6. Talk matter-of-factly about Aspergers. Like sex.
If you make a big deal out of saying the world “oral sex” then it’ll be a huge deal and no one will feel okay talking about it. Same with Aspgergers. Just talk about it as part of life. Some people are fat. Some people are not very smart. Some people have Aspergers. Whatever. Everyone has something that is hard for them that they have to work on. Talk about that, too. Point out weaknesses of neurotypicals so your son sees everyone has a weakness.
7. Give him hope.
People outgrow a lot of Aspergers traits because social skills can be learned, as in memorized, but it takes time. I wish someone could have explained to me that I was socially about five – seven years behind my peers. It would have made sense to me. (I played with much younger kids for most of my life anyway.) And I would have understood that eventually I’d catch up — in my 30s. That would have encouraged me.
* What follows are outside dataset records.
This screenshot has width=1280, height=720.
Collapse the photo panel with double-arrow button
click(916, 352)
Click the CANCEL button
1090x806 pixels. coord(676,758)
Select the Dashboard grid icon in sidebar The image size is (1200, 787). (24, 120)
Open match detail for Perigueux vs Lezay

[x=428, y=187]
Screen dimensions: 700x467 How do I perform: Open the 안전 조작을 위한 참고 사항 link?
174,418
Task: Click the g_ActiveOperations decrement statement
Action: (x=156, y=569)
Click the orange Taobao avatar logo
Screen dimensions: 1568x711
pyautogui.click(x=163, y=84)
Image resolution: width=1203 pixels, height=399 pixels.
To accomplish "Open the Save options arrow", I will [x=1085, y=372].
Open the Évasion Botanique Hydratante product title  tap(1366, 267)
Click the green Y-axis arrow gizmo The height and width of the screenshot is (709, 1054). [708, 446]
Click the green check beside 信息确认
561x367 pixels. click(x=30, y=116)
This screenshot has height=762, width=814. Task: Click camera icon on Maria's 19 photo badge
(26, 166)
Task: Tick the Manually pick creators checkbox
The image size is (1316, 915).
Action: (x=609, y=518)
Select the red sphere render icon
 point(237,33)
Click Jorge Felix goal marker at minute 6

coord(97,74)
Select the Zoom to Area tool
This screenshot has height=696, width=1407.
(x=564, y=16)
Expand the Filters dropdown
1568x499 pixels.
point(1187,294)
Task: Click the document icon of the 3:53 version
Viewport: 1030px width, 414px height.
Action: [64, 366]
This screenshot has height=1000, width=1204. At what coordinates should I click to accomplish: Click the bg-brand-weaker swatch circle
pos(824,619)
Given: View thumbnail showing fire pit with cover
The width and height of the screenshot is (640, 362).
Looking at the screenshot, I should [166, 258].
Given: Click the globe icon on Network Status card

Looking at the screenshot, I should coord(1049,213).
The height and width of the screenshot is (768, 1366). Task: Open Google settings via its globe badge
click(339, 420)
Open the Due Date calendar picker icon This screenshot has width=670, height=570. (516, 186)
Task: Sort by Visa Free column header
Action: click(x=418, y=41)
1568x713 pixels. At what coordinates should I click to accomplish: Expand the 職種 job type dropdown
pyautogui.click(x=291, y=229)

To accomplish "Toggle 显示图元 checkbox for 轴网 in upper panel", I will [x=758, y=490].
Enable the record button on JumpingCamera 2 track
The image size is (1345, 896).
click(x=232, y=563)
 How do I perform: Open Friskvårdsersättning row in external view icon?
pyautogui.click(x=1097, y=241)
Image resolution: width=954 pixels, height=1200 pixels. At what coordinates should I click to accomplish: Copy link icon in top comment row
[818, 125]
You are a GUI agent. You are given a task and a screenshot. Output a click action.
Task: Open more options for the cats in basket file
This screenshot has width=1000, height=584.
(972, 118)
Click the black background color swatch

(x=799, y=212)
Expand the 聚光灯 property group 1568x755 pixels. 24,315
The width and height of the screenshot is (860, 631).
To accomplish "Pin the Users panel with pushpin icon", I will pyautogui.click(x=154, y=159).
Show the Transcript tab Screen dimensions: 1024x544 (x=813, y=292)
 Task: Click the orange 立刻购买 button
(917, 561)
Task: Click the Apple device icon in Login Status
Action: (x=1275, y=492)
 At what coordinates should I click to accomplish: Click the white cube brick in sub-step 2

I hope this helps. And I hope you start talking to your son right away. Also, remember that the more isolated he is from things that are difficult for him to more surprising this conversation will be. Isolation is not good. It’s bad for learning.
Good luck!
Penelope
Penelope, thank you for your answer! I will start the conversation today. And your words about isolation will be a beacon for me. Isolation is indeed my default preference. Now that I truly recognize this tendency to isolate, and as I identify Aspergers in myself (and my father, for that matter), I actually feel empowered. So many long-standing issues and old hurts are actually making sense, and I can let some of it finally fall away. And I can move on, and start challenging myself. Moving forward to make choices that put us out there more.
Thank you again for your time and guidance. Your work is a huge help. I truly appreciate it.
It horrifies me that your doctor gave you this advice: to immerse him with neurotypicals and to try to ape their behavior! It horrifies me that he thought there was no point in identifying as an Aspie (or autistic). My son is autistic and he KNOWS he’s different. To not attempt to instill pride in him would have been awful. I think you are a REALLY good parent for asking this question and for advocating for your kid, and for home schooling. (I also think the early intervention stuff probably helped him more than you know — not necessarily to pretend to be neurotyical, but to dull the constant assault of the world, a bit). Props to you. I’m sure you’ll handle this the right way. Can I add to this advice and suggest your son look at the web site for Aspies called wrong planet.net? It’s a social networking site specifically for people on the spectrum. I also found peers for my kid at science fiction conventions; nobody thinks he’s weird for wanting to play Magic: The Gathering for hours on end there. Good luck to you, and to him.